France knows “from sure sources” that “the manufacturing process of the sarin that was sampled is typical of the method developed in Syrian laboratories”, Mr Ayrault added. “This method bears the signature of the regime and that is what allows us to establish its responsibility in this attack.”
France’s foreign ministry said that blood samples were taken from a victim in Syria on the day of the attack in the opposition-held town of Khan Sheikhoun on 4 April in which more than 80 people were killed.
The French ministry said environmental samples showed the weapons were made “according to the same production process than the one used in the sarin attack perpetrated by the Syrian regime in Sarabeq”.
France’s presidency said the country’s intelligence services presented evidence which “demonstrate that the [Syrian] regime still holds chemical warfare agents, in violation of the commitments to eliminate them that it took in 2013”.
It said the information will be made public.
It is thought that Mr Assad’s government still has a stockpile of hundreds of tonnes of chemical weapons, despite saying it had handed over all of them.

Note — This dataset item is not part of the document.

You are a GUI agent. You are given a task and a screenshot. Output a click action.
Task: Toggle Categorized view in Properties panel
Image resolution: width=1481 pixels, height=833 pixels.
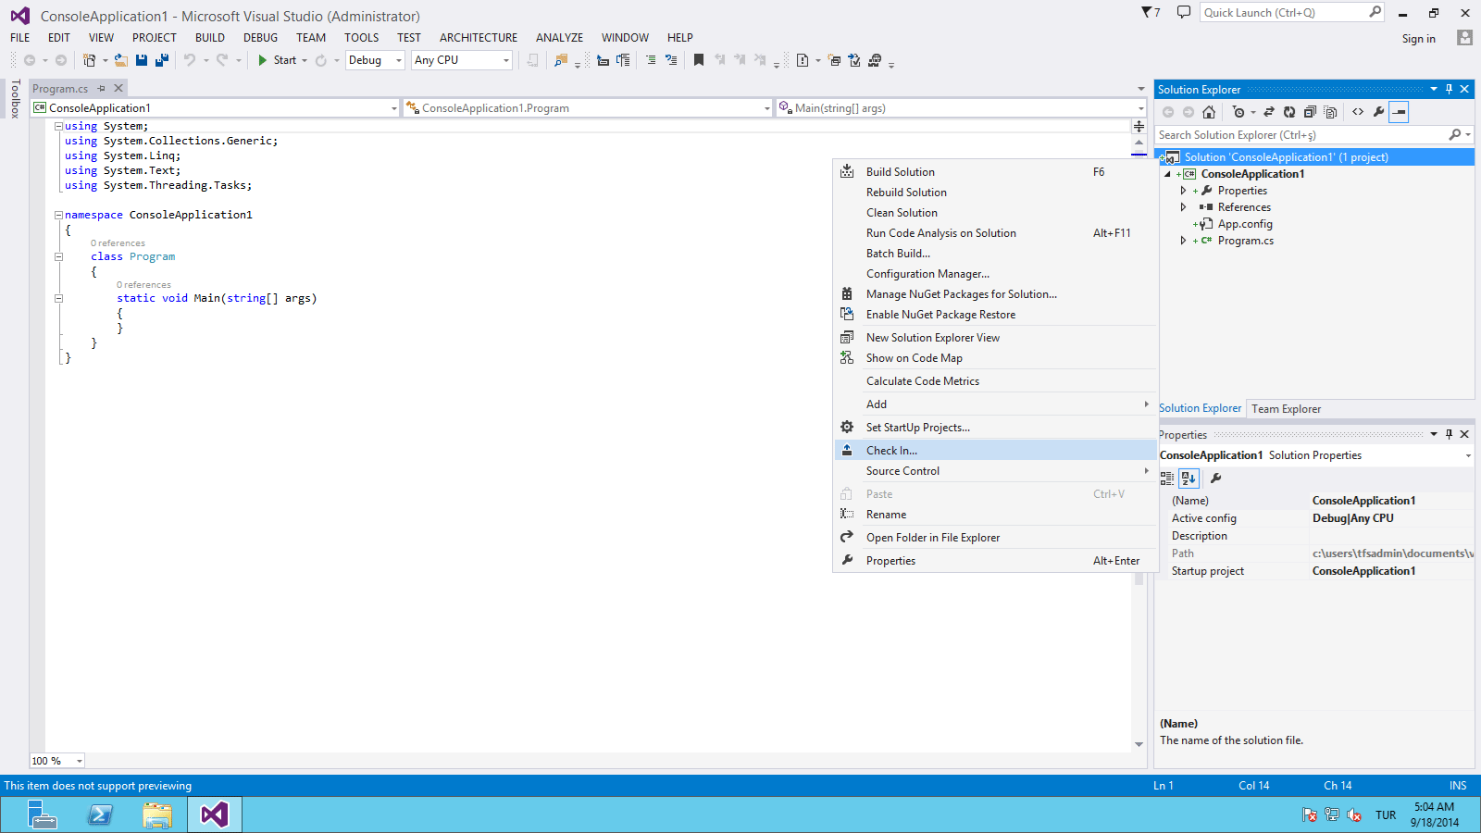pyautogui.click(x=1167, y=479)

Kremlin spokesman Dmitry Peskov said Russia’s position on the attack is “unchanged” and that “that the only way to establish the truth about what happened near Idlib is an impartial international investigation”.
Russia has previously called for an international investigation, and Mr Peskov expressed regret that the Organisation for the Prohibition of Chemical Weapons has turned down the Syrian government’s offers to visit the site of the attack and investigate.
The United States has also blamed Mr Assad’s government for the 4 April attack in Khan Sheikhoun.
The Trump administration fired cruise missiles at a Syrian airbase in retaliation for the attack, and issued sanctions on 271 people linked to the Syrian agency said to be responsible for producing nonconventional weapons.